Read more: Why you should visit the southern states
St Augustine
Not many people know this, but America’s oldest city is not in Virginia or Massachusetts but on the east coast of Florida. Dating back to 1565, St Augustine was founded by the Spanish conquistadores on the lookout for the Fountain of Youth, leading to an almighty colonial scramble in this part of the world. The upshot was superb monuments like Castillo de San Marcos and Fort Matanzas, idiosyncratic St George Street, and a cuisine that borrows as much from Mallorcan influences as American. It is also a supremely graceful city with some of the best architecture in the state.
Palm Beach
California has Rodeo Drive, and Florida counters with Worth Avenue, the epicentre of Florida shopping chic. This city was established as a hot spot for well-to-do northerners by railroad baron Henry Flagler in 1888, and it has retained its cachet of exclusivity ever since, including Flagler’s former mansion which is now a museum. Its beachy coastline is studded with modern-day mansions, chief among them the Mar-a-Lago Club (home of a certain Mr Trump). Restaurants are equally stylish, most notably at Flagler’s mega 1926 resort, The Breakers, Florida’s answer to historic Hotel del Coronado in California.
Tampa
When it comes to mixing 19th-century heritage with contemporary sensibilities, nowhere beats the city by the bay in 2024. With both British Airways and Virgin Atlantic now offering direct flights to this west coast gem, you know it has to be an in-vogue destination, and here’s why.

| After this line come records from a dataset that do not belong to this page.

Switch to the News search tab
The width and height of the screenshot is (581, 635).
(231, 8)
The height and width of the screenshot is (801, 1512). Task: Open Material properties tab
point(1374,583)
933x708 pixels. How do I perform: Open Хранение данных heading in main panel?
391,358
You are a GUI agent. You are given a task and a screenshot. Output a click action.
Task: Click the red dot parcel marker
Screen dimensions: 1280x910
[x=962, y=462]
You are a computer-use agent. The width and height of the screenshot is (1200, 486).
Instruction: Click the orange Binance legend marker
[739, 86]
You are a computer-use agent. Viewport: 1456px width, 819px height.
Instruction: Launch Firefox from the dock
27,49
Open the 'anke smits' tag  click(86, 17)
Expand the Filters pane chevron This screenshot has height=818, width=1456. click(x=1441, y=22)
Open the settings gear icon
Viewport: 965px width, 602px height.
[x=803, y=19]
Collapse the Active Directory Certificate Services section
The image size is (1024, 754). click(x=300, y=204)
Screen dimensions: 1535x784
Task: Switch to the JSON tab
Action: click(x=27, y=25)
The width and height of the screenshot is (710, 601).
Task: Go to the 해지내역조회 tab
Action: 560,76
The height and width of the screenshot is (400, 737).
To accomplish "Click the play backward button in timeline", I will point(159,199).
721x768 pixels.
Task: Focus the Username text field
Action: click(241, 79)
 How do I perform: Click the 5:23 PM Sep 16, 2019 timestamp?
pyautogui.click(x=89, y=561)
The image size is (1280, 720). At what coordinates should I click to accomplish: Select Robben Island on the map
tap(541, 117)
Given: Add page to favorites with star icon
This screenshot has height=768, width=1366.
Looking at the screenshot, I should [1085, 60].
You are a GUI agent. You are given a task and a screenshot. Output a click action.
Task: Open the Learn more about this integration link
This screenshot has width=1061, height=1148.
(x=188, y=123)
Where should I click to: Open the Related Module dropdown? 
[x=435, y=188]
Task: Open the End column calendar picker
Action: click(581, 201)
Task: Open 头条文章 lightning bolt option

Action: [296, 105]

Its Riverwalk axis is one of the most eye-catching in Florida; it is the state’s powerhouse for craft breweries; it is fast assembling a catalogue of upscale resorts, including the unique Epicurean Hotel, which fully lives up to its gourmet name; and it boasts a captivating back-story as the ‘cigar capital of the world’.
Miami
You could be forgiven for thinking Miami is both North and South American in origin. The Latin vibe is unmistakable, fuelled by Cuban and Puerto Rican immigrants and exhibited in unabashed style in creative cuisine and glittering nightlife. But then there’s the fab beach-fringed Art Deco district, a testament to a 1930s boom, and a modern art culture so highly regarded it stages America’s annual artistic tour de force, the Art Basel show. Add in designer shopping, thrilling sports teams and the natural wonderland of the Everglades on Miami’s doorstep, and this is a multi-hued city experience indeed.
Read more: How to explore Wynwood, Miami’s coolest neighbourhood
Jacksonville
If you thought any of the above were Florida’s largest city, here’s another surprise – it is Jacksonville, and it’s not even close, with more than twice the metro residents to nearest contender Miami (one million to 480,000). With the largest urban park system in the US, the youngest median age of any city (36) and its own beach culture, it has largely ploughed a lone furrow in modern times, focusing on the arts, sport and its music heritage as ‘the Harlem of the South’. Its fish camp restaurant background adds another tempting string to its bow, tied up with the local seafood speciality of Mayport shrimp.